Description of the task:
For this exercise, copy out each line of the material below that includes "computer".
#### Records provided
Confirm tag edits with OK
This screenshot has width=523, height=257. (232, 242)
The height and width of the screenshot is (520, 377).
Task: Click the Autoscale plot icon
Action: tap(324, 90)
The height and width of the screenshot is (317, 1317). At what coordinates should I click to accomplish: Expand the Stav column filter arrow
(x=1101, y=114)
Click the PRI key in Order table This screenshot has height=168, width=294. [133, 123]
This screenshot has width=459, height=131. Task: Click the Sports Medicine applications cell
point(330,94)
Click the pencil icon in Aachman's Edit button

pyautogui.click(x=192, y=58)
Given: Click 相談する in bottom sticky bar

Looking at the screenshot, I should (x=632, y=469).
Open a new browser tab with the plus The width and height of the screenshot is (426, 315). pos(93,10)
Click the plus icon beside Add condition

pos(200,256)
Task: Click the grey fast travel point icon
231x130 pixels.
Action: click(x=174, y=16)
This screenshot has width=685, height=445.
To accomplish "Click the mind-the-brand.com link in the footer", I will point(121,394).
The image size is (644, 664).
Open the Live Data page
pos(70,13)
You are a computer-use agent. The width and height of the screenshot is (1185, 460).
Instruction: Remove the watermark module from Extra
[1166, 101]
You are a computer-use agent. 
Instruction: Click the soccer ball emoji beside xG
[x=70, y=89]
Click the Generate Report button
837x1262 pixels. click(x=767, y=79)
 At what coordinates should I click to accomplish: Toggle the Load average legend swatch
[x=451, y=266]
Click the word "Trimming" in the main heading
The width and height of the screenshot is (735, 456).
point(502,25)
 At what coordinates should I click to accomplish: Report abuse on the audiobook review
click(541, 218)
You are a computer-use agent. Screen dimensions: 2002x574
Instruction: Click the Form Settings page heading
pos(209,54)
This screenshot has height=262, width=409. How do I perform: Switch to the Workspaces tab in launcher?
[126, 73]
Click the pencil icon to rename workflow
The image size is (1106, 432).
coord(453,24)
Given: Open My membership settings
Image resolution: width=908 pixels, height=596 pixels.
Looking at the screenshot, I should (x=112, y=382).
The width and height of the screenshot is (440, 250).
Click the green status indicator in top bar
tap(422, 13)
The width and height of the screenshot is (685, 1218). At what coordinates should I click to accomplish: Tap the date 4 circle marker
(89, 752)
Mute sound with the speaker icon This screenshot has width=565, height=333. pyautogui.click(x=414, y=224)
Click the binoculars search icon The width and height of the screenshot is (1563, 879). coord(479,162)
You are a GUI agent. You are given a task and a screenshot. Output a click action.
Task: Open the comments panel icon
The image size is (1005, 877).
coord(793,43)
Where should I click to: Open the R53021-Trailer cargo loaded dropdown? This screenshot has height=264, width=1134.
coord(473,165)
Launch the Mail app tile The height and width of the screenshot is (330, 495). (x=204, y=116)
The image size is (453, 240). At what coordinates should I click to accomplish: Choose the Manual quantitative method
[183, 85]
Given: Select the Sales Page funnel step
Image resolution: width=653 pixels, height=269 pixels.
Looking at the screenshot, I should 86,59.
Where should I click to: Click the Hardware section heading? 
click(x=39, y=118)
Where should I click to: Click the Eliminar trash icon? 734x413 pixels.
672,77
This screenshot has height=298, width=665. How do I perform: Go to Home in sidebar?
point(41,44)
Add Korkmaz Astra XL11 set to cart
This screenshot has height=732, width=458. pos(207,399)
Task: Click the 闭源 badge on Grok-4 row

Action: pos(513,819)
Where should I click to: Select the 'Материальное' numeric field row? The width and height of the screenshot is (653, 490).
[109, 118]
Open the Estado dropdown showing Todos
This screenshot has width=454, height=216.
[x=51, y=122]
########
Answer:
You are a computer-use agent. The width and height of the screenshot is (1185, 460).
You are a computer-use agent. 
You are a computer-use agent. Screen dimensions: 2002x574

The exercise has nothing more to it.